Il entamera son intervention en soulignant le fait que dans le coran il n y avait aucun qualificatif de roi mais de prophète et de messager seulement. Par contre, il est interdit de débattre avec le prophète et qu’il fallait appliquer tout ce qu’il dit sans polémiquer. Il n’avait ni armée ni organisation quelconque, encore moins la désignation d’un remplacement potentiel au point que lors de son décès, il y a eu une guéguerre entre ses fidèles pour le remplacer. Concernant la fondation d’un état islamique par ses soins, elle n’a jamais eu lieu. Bien au contraire, il a usé de cette noble fonction pour faire payer un impôt en l’absence de l’état.

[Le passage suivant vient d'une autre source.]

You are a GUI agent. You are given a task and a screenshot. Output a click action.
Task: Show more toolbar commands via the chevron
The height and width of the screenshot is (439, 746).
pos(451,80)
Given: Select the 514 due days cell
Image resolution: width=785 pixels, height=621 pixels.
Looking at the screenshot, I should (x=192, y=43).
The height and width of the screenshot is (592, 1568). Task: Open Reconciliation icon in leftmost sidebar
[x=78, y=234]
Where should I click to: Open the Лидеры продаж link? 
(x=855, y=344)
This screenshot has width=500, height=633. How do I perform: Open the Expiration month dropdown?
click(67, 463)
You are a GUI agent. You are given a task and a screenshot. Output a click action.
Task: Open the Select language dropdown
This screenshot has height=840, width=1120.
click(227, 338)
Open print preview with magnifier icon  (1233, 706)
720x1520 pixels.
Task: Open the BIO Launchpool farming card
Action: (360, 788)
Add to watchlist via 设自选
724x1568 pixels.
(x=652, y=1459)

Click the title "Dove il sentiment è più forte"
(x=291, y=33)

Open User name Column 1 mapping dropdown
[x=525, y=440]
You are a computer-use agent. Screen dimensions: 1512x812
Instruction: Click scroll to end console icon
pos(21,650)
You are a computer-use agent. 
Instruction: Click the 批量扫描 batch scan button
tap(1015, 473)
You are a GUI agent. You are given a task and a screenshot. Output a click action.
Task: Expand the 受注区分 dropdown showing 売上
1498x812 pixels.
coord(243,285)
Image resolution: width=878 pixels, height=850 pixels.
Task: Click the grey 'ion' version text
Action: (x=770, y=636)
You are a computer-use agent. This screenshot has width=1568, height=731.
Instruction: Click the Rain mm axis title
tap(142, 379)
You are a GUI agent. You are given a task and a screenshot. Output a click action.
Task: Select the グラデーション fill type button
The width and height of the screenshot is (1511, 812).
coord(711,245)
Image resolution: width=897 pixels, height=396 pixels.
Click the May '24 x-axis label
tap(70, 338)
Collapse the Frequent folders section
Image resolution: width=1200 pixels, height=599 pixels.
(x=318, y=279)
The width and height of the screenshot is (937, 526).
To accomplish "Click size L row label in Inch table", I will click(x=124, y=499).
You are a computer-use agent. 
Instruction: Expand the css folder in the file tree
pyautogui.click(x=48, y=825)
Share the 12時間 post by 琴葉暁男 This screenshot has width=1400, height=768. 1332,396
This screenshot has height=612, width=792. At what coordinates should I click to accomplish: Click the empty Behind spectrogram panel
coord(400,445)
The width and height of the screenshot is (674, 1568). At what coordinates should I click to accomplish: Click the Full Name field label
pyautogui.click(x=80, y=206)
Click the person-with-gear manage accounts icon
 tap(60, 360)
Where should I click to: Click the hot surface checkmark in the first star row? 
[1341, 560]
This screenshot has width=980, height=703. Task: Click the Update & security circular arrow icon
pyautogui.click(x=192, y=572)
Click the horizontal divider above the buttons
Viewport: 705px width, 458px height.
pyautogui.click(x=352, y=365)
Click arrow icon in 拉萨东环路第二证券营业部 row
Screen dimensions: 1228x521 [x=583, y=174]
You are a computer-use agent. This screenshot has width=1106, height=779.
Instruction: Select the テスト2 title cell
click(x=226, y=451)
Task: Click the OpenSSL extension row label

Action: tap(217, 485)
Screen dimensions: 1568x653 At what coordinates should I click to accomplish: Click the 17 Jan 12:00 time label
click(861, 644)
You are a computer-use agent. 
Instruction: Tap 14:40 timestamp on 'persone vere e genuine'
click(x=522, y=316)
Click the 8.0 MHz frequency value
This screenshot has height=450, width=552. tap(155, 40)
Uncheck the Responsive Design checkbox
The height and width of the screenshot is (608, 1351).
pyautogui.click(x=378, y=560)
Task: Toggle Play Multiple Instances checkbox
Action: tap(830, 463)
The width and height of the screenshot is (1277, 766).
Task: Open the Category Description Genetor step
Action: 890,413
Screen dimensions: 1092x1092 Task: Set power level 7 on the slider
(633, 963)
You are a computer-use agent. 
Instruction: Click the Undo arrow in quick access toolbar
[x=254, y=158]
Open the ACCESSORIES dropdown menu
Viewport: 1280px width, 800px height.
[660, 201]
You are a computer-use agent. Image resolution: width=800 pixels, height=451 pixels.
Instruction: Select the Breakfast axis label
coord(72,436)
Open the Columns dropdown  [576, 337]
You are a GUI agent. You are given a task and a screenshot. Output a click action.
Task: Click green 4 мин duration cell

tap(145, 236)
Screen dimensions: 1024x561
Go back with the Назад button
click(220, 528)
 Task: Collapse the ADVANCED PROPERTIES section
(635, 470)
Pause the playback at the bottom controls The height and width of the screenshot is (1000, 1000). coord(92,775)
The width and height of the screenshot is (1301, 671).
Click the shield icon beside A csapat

Par la suite il y a eu l’entame de l’institutionnalisation de la religion, c’est-à-dire verrouiller les textes en faisant de cette religion un véritable dogme, soulignera le conférencier. Cette idéologie a donné la possibilité aux érudits de l’époque de prétendre détenir le savoir sans donner la possibilité aux autres de débattre ou de discuter ce qui est considéré comme une parole divine. Ce thème a été l’occasion aux nombreux présents de débattre à bâtons rompus avec le conférencier. En conclusion, il dira qu’il faut multiplier les études « d’historité » sur l’islam pour permettre de mettre fin au fanatisme religieux, au salafisme et à l’intégrisme.